* O QUE FAZER *
Escreva a continuação do relato clínico da paciente de Santa Maria (RS), começando logo após a última frase apresentada.

* TEXTO PARA LEITURA *
Mulher de 26 anos, não tabagista, natural e procedente de Santa Maria (RS), encontrava-se havia um mês com dor torácica ventilatório-dependente em hemitórax esquerdo, febre, calafrios, sudorese noturna, anorexia e emagrecimento. Após 15 dias de persistência do quadro, iniciaram-se tosse e expectoração purulenta. A paciente negava história prévia de asma, infecções respiratórias recorrentes, uso de medicações ou viagem recente. Ao exame físico, sua condição geral era boa. Estava afebril, eupnéica e normotensa, com estertores crepitantes em metade inferior de hemitórax esquerdo. A radiografia e a tomografia computadorizada (TC) de tórax evidenciaram a presença de consolidação e lesão escavada em segmento lingular. O hemograma apresentava leucocitose (12.170leucócitos/mm3), com 12% de bastonetes e 2% de eosinófilos. O exame bacterioscópico, o micológico do escarro, e a pesquisa de bacilo álcool-ácido resistente (BAAR), além dos exames de cultura, não demonstraram qualquer organismo patogênico. O exame parasitológico de fezes para ovos e larvas foi negativo e a sorologia para vírus da imunodeficiência humana (HIV) foi não reagente. Os níveis de imunoglobulina E (IgE) foram superiores a 8.000UI/ml, enquanto que os testes de imunodifusão dupla para Aspergillus fumigatus, A. niger, A. flavus, Histoplasma capsulatum e Paracoccidioides brasiliensis foram negativos. O teste de função pulmonar revelou moderado distúrbio ventilatório restritivo.

* DADOS EXIBIDOS *
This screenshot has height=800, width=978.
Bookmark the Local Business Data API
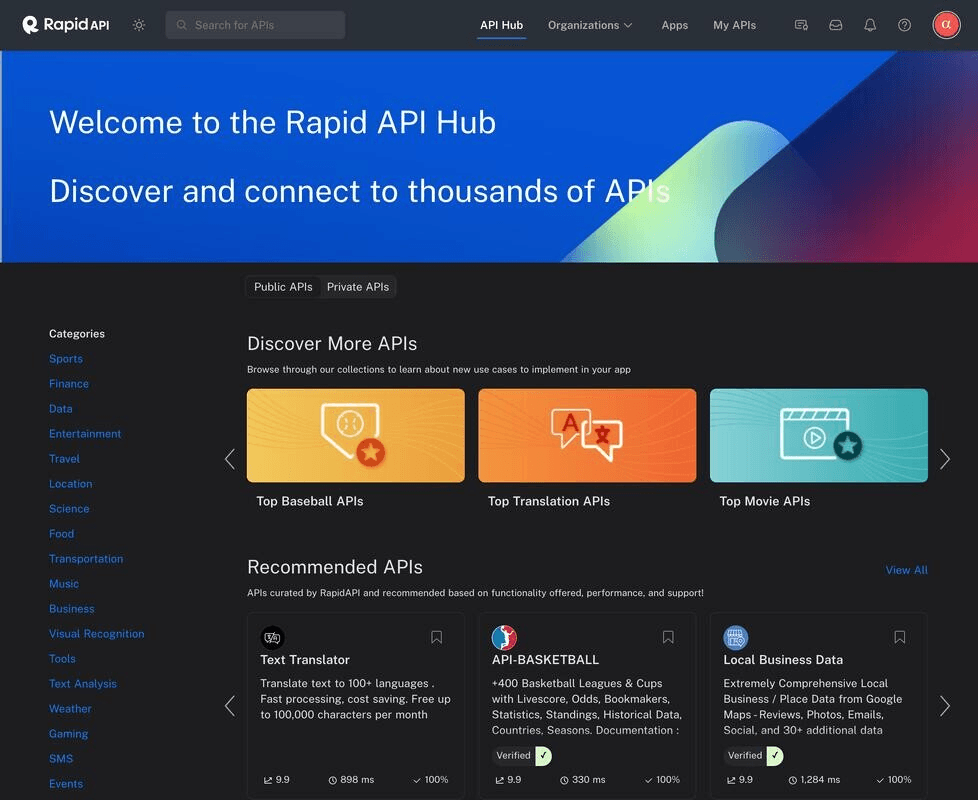900,637

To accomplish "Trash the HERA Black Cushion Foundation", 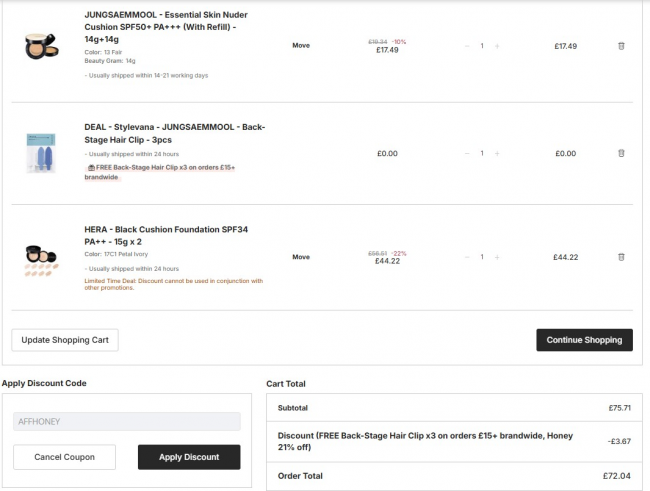I will (x=621, y=257).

* RESPOSTA ABAIXO *
A broncoscopia revelou árvore brônquica normal e os materiais obtidos por meio de lavado broncoalveolar (LBA) e escovado brônquico não evidenciaram BAAR, bactérias gram-positivas ou gram-negativas, elementos fúngicos ou células neoplásicas. A punção aspirativa transbrônquica mostrou lesão inflamatória inespecífica. A punção aspirativa pulmonar percutânea revelou ausência de exsudato purulento, granulomas e/ou necrose caseosa. A reação em cadeia da polimerase (PCR) com material de LBA foi negativa para Mycobacterium tuberculosis. Após 20 dias em uso de amoxicilina com ácido clavulânico, a paciente permanecia febril e sem alterações radiológicas. Foi realizada biópsia pulmonar a céu aberto e o material obtido, corado com Verhoeff, mostrou paredes bronquiolares completamente substituídas por inflamação granulomatosa necrosante, com presença de histiócitos, linfócitos, macrófagos e polimorfonucleares circundando a área de necrose bronquiolar. A artéria pulmonar adjacente ao bronquíolo lesado não apresentava reação inflamatória ou necrose tecidual no material corado com Verhoeff, o que serviu para excluir vasculite e definir o diagnóstico de granulomatose broncocêntrica. As colorações com prata-metenamina de Gomori, Gram Brown-Brenn e Ziehl-Neelsen não identificaram elementos fúngicos, bactérias ou micobactérias.

Foi administrada prednisona, 40mg dose/dia, obtendo-se boa resposta clínica com descontinuação da febre logo nos primeiros dias. A radiografia de controle depois de o corticosteróide ter sido iniciado demonstrou regressão de consolidação em segmento lingular. Realizou-se o tratamento por seis meses, sem recidiva da doença em dois anos de seguimento.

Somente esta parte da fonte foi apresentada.